**Exercise prompt:**
Give back an exact copy of the lines in the records below, from the line that has "For every named" through the line that has "Программы и шоу (73, 2058)", and nothing besides.

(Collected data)
=== Section Start ===

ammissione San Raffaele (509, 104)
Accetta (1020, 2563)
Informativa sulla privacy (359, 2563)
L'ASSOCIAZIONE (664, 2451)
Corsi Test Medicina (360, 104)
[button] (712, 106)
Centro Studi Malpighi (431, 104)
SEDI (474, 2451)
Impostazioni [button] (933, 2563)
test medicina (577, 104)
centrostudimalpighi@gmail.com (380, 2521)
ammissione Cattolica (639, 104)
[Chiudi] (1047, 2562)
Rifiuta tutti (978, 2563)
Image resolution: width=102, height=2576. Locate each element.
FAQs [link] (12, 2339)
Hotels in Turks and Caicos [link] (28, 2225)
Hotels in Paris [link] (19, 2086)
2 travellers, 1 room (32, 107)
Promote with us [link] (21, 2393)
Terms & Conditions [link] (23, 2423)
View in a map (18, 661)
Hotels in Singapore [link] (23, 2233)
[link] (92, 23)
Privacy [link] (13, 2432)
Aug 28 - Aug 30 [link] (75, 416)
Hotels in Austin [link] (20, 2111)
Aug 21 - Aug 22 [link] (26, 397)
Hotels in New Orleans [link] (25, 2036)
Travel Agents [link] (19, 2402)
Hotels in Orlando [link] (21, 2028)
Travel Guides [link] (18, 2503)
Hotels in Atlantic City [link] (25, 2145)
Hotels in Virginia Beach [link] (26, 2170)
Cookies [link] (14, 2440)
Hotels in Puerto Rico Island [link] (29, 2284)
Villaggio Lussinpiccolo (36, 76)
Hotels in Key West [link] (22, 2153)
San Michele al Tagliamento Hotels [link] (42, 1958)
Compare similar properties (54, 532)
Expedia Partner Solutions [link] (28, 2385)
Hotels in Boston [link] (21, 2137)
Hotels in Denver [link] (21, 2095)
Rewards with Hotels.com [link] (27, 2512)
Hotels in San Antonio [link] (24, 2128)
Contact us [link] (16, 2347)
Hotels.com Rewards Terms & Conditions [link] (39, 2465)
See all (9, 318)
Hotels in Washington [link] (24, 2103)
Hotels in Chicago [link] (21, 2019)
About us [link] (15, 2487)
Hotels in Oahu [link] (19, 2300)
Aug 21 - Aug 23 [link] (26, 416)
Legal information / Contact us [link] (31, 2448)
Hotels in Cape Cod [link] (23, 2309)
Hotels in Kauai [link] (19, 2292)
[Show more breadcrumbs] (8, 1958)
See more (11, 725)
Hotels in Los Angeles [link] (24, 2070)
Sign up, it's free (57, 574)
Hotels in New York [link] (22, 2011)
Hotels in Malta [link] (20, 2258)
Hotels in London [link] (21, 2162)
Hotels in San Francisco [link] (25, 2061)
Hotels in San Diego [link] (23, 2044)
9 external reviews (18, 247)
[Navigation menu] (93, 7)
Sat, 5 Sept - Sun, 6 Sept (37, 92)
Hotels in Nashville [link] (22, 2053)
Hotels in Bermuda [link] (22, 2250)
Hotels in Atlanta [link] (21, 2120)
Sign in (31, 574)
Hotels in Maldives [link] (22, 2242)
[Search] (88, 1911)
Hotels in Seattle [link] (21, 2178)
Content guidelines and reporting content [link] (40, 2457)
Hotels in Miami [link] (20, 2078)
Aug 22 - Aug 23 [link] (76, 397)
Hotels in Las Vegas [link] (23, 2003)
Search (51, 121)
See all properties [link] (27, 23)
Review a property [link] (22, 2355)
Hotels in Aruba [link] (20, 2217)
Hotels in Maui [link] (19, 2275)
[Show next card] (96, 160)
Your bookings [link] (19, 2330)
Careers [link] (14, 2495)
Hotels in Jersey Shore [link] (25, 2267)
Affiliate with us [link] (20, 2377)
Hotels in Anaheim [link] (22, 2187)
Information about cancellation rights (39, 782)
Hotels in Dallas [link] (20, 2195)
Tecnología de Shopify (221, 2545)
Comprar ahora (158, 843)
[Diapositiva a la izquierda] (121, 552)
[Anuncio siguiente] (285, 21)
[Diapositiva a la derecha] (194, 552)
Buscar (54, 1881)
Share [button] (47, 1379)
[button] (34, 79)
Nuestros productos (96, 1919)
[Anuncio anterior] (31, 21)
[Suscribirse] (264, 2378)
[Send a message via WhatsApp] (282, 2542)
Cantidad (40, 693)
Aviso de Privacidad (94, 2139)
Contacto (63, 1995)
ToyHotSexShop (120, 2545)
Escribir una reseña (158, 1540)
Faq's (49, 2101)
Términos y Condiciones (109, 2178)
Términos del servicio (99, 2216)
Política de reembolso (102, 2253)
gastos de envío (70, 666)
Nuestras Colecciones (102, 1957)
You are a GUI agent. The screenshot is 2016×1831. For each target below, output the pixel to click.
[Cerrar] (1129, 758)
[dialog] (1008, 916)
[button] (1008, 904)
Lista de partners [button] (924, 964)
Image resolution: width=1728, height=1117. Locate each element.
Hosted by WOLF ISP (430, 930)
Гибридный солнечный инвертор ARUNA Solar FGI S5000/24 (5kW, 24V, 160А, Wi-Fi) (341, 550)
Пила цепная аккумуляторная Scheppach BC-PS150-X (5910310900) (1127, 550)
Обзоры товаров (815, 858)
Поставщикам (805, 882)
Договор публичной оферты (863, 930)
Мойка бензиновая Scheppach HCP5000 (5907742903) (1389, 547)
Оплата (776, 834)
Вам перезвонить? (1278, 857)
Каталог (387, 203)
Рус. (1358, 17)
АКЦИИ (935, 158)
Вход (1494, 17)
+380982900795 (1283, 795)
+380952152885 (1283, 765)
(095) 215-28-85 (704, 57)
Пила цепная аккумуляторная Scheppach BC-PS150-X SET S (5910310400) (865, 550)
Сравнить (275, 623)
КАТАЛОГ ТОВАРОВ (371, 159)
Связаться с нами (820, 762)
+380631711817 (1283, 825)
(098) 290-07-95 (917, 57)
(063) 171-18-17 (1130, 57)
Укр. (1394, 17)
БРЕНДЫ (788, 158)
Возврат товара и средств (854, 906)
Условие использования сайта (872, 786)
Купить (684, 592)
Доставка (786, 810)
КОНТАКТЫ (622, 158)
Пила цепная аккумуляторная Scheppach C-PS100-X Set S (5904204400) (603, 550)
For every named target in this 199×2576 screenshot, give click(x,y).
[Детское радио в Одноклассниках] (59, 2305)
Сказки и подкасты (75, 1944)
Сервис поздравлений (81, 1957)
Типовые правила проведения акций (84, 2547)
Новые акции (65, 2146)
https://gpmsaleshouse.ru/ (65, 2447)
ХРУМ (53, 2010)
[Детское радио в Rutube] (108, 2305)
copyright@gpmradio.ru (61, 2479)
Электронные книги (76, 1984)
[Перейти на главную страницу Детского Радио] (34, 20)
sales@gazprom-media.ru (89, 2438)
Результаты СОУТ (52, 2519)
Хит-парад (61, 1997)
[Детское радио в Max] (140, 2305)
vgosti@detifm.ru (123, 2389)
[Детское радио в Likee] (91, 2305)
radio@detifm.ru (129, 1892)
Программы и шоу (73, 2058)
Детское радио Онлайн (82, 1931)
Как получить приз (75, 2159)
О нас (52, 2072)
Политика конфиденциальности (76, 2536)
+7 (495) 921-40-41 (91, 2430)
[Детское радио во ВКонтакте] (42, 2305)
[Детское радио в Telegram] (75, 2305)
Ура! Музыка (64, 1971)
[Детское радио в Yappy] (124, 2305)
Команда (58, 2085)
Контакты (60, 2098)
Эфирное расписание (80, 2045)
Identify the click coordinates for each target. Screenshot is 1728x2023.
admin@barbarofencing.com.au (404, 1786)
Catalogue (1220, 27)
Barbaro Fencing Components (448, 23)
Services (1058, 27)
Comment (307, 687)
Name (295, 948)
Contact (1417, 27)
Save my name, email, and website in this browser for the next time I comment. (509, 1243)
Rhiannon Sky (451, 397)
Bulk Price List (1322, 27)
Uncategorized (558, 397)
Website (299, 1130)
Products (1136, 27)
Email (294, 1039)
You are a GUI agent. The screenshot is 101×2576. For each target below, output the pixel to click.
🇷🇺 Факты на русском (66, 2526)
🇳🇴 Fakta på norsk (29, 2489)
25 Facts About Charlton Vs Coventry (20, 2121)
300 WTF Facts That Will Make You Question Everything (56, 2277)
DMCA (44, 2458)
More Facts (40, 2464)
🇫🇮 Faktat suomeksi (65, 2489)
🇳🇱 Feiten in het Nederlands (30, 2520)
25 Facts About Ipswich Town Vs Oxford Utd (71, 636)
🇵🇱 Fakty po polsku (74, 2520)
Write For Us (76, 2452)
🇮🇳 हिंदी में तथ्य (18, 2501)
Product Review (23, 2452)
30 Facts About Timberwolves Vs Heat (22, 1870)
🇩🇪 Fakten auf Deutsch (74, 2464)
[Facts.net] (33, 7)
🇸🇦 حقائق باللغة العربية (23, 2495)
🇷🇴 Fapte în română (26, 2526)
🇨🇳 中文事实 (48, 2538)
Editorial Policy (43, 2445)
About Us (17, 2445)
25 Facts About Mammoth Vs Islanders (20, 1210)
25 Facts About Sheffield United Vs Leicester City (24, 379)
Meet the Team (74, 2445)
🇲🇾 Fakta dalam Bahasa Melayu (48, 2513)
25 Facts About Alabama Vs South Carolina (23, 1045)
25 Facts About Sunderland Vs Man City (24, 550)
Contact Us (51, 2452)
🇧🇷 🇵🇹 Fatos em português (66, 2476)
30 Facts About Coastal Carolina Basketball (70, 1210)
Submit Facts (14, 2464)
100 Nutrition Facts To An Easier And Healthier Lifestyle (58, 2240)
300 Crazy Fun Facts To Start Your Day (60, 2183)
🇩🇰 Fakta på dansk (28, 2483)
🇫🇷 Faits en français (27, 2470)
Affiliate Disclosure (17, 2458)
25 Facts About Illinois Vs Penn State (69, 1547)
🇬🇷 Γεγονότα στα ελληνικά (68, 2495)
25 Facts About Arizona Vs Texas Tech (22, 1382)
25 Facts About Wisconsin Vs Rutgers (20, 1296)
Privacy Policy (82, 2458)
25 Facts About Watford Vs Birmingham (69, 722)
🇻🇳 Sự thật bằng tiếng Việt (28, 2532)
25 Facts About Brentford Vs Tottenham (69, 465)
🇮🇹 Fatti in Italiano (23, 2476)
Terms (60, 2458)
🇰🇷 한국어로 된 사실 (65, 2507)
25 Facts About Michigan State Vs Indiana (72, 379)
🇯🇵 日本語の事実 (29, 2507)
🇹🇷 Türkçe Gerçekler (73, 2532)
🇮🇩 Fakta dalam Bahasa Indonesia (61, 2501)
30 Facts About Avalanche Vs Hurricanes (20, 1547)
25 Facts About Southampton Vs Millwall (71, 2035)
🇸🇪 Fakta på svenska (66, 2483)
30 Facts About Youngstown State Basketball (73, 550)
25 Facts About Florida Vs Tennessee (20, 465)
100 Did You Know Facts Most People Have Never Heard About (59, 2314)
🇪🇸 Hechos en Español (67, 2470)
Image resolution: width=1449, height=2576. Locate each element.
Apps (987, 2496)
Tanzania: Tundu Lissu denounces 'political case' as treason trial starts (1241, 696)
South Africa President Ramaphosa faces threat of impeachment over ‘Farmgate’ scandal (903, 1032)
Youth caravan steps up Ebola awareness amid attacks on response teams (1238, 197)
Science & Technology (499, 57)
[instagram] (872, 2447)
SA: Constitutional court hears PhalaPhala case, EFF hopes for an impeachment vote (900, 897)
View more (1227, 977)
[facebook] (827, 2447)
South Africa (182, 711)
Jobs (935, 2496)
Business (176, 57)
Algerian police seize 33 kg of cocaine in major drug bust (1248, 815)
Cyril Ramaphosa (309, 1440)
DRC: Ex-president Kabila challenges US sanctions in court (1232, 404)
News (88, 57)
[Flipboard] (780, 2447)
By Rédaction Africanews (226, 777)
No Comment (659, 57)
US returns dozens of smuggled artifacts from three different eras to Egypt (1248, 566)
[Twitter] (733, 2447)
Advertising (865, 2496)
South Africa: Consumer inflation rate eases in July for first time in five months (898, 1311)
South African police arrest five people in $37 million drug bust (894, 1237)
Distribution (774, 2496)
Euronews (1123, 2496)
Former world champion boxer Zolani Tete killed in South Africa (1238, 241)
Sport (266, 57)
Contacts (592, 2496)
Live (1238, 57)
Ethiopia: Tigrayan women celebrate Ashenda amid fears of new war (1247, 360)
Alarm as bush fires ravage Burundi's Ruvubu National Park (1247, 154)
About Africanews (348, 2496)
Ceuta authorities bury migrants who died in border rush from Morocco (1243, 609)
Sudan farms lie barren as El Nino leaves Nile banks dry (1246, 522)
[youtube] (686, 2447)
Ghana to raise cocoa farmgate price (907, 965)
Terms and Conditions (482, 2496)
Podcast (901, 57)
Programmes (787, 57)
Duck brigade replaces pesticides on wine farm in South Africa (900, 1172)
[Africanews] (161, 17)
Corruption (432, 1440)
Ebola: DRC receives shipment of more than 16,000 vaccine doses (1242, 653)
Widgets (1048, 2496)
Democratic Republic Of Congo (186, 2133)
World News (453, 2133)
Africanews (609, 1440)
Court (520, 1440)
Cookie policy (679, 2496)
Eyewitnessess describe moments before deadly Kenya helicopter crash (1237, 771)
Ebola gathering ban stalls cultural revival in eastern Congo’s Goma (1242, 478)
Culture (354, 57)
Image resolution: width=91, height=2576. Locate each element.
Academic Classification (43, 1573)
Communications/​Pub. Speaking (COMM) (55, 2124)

=== Section End ===

**Solution for this exercise:**
For every named target in this 199×2576 screenshot, give click(x,y).
[Детское радио в Одноклассниках] (59, 2305)
Сказки и подкасты (75, 1944)
Сервис поздравлений (81, 1957)
Типовые правила проведения акций (84, 2547)
Новые акции (65, 2146)
https://gpmsaleshouse.ru/ (65, 2447)
ХРУМ (53, 2010)
[Детское радио в Rutube] (108, 2305)
copyright@gpmradio.ru (61, 2479)
Электронные книги (76, 1984)
[Перейти на главную страницу Детского Радио] (34, 20)
sales@gazprom-media.ru (89, 2438)
Результаты СОУТ (52, 2519)
Хит-парад (61, 1997)
[Детское радио в Max] (140, 2305)
vgosti@detifm.ru (123, 2389)
[Детское радио в Likee] (91, 2305)
radio@detifm.ru (129, 1892)
Программы и шоу (73, 2058)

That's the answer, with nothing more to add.